Southeastern Section - 67th Annual Meeting - 2018

Paper No. 20-12
Presentation Time: 1:30 PM-5:30 PM


JOHNSON, Michael M. and DOBSON, David M., Geology and Earth Sciences, Guilford College, 5800 West Friendly Avenue, Greensboro, NC 27410

Mass extinction events are one of the most studied topics in paleontology. Throughout Earth’s history, paleontologists have identified five major mass extinctions, collectively known as the “Big Five.” The Big Five mass extinctions include the Ordovician-Silurian extinction, the Late Devonian extinction, the Permian-Triassic, the Triassic-Jurassic, and the Cretaceous-Paleogene extinction events. These mass extinctions have greatly influenced the evolutionary history of life on Earth. This study examines which organisms were susceptible to extinction and which taxa flourished following an extinction. We used the statistical procedure known as principal components analysis (PCA).

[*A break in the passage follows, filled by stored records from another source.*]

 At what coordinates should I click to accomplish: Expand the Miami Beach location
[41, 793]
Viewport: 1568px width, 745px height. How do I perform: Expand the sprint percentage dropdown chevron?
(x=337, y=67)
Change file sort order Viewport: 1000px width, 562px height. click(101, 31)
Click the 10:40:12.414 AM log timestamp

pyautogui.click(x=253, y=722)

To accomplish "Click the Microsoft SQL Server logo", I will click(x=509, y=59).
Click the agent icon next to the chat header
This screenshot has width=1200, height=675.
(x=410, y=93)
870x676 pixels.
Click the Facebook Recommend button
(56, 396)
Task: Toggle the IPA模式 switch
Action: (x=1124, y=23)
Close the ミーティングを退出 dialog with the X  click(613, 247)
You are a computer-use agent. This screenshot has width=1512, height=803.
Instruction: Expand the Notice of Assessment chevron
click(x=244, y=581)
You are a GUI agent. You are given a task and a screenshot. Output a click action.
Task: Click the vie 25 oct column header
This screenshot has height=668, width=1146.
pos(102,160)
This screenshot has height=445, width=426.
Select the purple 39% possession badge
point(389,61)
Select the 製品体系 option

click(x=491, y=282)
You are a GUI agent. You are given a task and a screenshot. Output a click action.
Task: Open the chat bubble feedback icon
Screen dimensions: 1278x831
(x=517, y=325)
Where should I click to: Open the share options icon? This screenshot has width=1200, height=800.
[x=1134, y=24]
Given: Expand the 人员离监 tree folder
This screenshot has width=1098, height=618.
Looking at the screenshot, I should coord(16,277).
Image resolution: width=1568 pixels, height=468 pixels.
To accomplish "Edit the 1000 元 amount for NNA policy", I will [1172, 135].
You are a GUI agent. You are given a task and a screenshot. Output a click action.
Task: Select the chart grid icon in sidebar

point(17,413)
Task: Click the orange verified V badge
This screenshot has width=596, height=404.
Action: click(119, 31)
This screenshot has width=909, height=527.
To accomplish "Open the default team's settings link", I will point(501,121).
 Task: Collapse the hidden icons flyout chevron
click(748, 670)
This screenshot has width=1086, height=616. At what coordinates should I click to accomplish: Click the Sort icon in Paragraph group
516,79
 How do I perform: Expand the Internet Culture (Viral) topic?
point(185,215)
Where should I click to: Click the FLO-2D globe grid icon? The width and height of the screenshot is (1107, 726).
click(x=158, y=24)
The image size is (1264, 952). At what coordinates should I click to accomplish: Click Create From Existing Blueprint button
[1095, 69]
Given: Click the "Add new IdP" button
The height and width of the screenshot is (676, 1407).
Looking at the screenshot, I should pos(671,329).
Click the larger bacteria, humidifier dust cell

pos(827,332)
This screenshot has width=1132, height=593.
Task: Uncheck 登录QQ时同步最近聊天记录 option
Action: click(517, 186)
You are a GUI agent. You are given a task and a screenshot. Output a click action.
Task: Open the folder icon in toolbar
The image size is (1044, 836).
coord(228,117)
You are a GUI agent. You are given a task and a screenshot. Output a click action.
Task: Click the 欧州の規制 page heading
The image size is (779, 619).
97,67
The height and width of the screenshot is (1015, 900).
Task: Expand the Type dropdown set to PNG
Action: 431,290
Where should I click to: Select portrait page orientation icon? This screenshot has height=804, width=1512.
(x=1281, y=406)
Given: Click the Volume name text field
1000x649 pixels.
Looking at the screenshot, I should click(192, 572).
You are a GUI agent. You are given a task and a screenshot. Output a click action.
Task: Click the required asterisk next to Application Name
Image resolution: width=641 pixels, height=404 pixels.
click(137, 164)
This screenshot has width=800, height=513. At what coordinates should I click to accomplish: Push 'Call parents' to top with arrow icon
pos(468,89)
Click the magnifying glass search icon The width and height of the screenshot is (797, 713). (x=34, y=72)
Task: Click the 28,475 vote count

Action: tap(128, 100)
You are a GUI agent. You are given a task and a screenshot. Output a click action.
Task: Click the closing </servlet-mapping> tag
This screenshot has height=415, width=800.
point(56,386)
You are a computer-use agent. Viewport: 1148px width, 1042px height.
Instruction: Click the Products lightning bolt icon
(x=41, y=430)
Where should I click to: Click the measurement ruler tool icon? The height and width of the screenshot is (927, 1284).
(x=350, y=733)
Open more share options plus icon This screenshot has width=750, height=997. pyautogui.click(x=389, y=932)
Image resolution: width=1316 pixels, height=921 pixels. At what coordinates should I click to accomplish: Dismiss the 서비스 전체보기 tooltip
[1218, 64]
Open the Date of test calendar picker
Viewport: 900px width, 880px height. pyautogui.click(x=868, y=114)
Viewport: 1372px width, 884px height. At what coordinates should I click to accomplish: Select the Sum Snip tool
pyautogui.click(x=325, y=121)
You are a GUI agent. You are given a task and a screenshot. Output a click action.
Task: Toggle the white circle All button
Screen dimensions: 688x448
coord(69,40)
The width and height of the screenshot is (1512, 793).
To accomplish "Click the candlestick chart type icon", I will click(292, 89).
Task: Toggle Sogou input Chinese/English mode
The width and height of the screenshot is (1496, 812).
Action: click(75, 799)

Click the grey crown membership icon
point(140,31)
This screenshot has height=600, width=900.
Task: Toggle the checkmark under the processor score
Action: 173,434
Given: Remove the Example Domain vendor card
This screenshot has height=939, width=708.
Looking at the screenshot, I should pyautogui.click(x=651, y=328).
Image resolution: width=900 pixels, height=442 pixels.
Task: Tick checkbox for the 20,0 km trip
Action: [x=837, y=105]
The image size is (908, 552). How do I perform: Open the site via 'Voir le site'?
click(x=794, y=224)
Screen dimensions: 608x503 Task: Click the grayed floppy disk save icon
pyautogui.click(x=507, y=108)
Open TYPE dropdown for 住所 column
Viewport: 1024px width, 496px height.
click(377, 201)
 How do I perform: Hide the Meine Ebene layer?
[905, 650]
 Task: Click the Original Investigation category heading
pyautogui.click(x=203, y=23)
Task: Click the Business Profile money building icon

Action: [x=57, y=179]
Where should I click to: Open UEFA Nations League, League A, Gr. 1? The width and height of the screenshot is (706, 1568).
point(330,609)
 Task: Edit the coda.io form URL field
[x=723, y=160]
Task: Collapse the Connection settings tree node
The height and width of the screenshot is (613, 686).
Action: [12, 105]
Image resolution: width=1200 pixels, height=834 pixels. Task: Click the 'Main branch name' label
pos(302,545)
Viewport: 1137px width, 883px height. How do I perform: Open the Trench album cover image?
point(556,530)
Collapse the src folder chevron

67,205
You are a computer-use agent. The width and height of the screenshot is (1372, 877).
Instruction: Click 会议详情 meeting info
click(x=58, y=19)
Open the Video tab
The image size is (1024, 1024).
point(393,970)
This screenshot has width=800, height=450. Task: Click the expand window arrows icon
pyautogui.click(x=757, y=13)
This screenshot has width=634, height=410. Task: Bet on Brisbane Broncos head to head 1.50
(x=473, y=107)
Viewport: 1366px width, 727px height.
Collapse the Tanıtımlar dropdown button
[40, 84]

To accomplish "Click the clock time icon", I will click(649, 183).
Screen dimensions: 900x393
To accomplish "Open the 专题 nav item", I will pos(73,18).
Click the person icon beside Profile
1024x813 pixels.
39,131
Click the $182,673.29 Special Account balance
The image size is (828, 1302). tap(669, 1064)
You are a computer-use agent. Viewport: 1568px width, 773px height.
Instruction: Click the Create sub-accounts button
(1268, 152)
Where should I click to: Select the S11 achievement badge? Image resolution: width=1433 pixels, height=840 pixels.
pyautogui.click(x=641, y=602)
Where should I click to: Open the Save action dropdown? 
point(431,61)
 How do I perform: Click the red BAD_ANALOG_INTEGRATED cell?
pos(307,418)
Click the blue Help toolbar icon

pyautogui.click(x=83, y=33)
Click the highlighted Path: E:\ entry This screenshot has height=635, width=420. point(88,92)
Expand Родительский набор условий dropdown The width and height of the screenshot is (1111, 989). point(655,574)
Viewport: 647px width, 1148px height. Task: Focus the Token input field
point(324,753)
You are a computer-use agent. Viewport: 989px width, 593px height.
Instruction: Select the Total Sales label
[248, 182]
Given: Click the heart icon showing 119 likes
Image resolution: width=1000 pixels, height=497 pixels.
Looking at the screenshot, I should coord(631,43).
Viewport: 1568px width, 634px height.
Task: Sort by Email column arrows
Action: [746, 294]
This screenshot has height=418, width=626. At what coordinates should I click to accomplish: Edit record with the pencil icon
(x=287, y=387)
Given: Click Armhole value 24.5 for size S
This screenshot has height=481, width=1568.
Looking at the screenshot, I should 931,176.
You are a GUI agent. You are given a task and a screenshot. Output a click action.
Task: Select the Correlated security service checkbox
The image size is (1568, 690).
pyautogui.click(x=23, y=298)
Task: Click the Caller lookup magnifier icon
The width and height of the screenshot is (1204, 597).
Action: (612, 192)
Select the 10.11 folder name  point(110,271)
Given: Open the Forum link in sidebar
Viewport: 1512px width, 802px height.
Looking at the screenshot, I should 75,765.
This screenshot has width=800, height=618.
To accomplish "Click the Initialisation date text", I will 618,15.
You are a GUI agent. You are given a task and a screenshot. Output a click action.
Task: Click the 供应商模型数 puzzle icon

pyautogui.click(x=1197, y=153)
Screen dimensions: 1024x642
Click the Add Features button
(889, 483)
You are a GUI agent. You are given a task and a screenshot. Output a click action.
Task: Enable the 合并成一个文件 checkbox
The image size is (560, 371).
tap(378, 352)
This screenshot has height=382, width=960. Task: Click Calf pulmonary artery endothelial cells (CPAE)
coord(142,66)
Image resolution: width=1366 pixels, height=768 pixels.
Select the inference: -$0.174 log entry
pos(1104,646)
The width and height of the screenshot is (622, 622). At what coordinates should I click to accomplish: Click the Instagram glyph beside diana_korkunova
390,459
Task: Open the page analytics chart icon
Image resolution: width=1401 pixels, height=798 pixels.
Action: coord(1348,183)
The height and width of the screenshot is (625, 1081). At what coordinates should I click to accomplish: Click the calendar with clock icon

This procedure transforms a number of (possibly) correlated variables into a smaller number of uncorrelated variables called principal components. The raw data for this research was retrieved from the Paleobiology Database, which contains information on origin and extinction of many taxa at any time period. The raw data were normalized and inserted into the statistical software PAST. The initial phase of research analyzed organisms throughout the Phanerozoic to determine the best base taxon (phylum, class, or order) and temporal resolution to analyze the “Big Five.” Class-level analysis produced the clearest results, and stage-level resolution produced the most detailed findings. Following this phase, research focused on a series of trials with different groups of taxa, different focus on taxa that went extinct, that survived, or that originated, and different time spans. Initial results align with previous work on extinction and broad faunal groups, which suggests some value to the technique. Further work suggests connections across taxa, some of which have easy explanations related to habitat, lifestyle, and global events, but others of which are unexpected. Comparison of taxa found during each mass extinction reveals linkages that persist at other times, such as a connection between many arthropod taxa and some brachiopods.